Our host is to be congratulated for being responsive to visitor concerns. Maintaining a popular blog is a difficult task. I do not call it a job since we should remember that nobody, not even I would guess Roger Simon, is making money off of this. As a social enviornment blogs have two great drawbacks.
First is that people are anonymous. That is true to other guests even for sites with prior registration requirements. It is true that few are really anonymous in the sense that, except for those using advance technology with multiple server cut-outs and dynamic IP switching, the police can trace people who engage in threatening and criminal conduct. It is also true that for the vast majority of people all that matters is that other public visitors can not easily locate them. That results in a fools freedom that can change the behavior of even quiet polite people. The same thing happens when people travel to a foreign country or even a distant city. Here it is the opposite of Cheers. No one knows your name, unless you choose to reveal it. So people do tend to say things that they would not if their audience was looking into their eyes and could respond more directly.
The second and related problem is that this is a very limited form of communication. All we have is typed words and an occasional link to a video or some document. This isn't even chat. There is no intonation, no expression other than a smiley emoticon. That eliminates all the ways that humans as much as any animal communicate other than through intellectual symbolism. Text does neither self deprecating wit nor sarcasm well.
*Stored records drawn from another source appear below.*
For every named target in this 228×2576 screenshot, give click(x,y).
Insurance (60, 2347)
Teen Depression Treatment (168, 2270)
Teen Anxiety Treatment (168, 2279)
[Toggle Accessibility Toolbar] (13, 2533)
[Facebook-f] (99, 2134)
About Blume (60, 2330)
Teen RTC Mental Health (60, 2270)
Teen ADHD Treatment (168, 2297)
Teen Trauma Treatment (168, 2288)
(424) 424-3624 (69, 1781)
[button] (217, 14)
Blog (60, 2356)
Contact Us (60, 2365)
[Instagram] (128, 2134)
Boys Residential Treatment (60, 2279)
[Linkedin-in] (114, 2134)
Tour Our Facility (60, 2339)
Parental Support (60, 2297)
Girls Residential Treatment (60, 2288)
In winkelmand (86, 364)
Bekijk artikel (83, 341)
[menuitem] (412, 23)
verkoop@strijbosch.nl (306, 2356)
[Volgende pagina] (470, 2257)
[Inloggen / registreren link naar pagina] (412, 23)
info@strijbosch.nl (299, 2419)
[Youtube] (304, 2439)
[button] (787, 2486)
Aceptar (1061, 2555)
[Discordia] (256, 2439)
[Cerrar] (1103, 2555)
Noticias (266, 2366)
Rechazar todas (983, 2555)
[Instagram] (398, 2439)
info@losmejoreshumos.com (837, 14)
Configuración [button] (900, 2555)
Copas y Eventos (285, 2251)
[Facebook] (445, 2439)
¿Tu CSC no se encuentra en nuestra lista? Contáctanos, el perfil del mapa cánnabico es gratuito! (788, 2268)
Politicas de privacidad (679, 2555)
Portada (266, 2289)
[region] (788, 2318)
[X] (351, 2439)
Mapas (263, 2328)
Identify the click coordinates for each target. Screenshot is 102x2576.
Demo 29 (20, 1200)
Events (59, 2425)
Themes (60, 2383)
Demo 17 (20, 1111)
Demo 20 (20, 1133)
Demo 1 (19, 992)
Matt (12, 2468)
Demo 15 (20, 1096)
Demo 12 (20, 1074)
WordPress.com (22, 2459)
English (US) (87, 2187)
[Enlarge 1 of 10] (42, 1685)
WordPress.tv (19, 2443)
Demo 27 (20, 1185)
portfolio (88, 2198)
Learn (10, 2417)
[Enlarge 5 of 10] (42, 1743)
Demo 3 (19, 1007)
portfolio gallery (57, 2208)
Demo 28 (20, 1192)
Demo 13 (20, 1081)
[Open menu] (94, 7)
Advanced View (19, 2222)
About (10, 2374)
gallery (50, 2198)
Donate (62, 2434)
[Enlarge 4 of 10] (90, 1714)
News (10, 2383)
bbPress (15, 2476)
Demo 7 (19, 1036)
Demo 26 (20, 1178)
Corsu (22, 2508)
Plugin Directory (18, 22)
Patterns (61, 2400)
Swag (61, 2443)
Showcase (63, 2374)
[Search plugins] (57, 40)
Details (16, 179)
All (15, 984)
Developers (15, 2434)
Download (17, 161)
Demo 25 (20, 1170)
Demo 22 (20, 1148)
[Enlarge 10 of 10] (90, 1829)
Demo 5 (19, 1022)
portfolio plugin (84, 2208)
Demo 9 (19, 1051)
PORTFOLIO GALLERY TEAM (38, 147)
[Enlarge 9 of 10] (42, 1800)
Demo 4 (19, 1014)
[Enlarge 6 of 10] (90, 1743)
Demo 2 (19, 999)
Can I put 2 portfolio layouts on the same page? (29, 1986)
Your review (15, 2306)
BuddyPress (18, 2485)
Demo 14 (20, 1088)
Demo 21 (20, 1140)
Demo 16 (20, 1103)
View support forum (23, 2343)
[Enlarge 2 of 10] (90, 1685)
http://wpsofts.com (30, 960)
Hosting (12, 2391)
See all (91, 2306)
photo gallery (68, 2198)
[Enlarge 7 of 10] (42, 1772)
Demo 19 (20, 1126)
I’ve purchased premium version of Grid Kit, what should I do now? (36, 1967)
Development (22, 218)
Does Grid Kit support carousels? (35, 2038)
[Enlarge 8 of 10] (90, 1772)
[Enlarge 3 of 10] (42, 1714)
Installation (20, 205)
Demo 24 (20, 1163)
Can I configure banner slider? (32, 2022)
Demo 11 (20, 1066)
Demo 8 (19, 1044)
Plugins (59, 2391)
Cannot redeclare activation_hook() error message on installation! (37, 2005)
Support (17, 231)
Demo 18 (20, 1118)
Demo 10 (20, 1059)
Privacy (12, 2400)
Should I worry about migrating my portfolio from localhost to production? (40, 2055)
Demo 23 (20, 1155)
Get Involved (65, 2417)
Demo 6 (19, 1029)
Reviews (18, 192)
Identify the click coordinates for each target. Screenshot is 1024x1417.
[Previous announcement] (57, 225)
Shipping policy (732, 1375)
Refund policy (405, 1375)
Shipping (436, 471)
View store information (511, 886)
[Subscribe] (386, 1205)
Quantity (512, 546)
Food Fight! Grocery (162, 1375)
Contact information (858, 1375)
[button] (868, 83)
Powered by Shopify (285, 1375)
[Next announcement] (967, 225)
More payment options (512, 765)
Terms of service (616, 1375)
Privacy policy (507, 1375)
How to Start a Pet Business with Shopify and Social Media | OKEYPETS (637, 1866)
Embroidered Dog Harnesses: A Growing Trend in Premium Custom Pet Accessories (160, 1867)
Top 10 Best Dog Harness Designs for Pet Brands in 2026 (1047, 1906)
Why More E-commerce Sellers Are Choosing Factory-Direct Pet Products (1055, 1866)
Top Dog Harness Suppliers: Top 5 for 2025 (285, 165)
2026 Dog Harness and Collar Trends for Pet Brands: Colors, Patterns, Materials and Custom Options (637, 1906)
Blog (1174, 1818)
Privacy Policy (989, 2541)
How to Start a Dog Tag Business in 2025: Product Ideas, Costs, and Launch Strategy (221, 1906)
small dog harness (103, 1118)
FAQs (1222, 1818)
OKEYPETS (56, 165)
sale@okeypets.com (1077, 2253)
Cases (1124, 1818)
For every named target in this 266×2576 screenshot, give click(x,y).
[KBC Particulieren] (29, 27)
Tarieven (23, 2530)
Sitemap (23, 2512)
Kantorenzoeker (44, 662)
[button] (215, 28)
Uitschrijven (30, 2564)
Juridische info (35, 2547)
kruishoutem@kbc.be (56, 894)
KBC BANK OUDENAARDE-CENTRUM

The result of these engineering constraints is that normal people can act more emotionally while their emotions are being badly expressed. Hostile and deceitful people or trolls have a perect medium to exploit. The host may pour enormous amounts of time and effort into the venture with little expectation of reward and a constant fear that malicious and unkown or unstable forces are tearing it all down.
Many of us have experienced tha unfortunate results of one effort to control the blogging environment that effectively destroyed what had been an excellent blog when the owner resorted to the mass banning of anyone who disagreed with him or even visited other blogs. We do not want that to ever happen here. It may be unlikely given the different temperament, experience and education of the host but we should still do our part to keep this fragile place intact. That does not mean that we need to agree with each other. It does mean that we have real physical limitations on how we can: see each other, deflect criticism or misunderstanding, and do any of the million gestures or clues that are used in a social setting to defuse tension or offer support or a warning in a way that deescalates a potential confrontation. Because of those limitations we have to make the extra effort to be agreeable even when we disagree. We have to focus on the message and not the messenger and to not personalize criticism recieved.
That does not make us doormats. Long time members of the Club know that on at least a couple of occasions I have been intentionally rude and given the facts of those cases I have no regrets. If I am ever unintentionally rude then I hope that I will apologize. These new tools, the ability to Ignore and reduce clutter from a troll, and most importantly the ability to give a back-channel message to another commentator, should reduce the level of heat generated by unintended friction.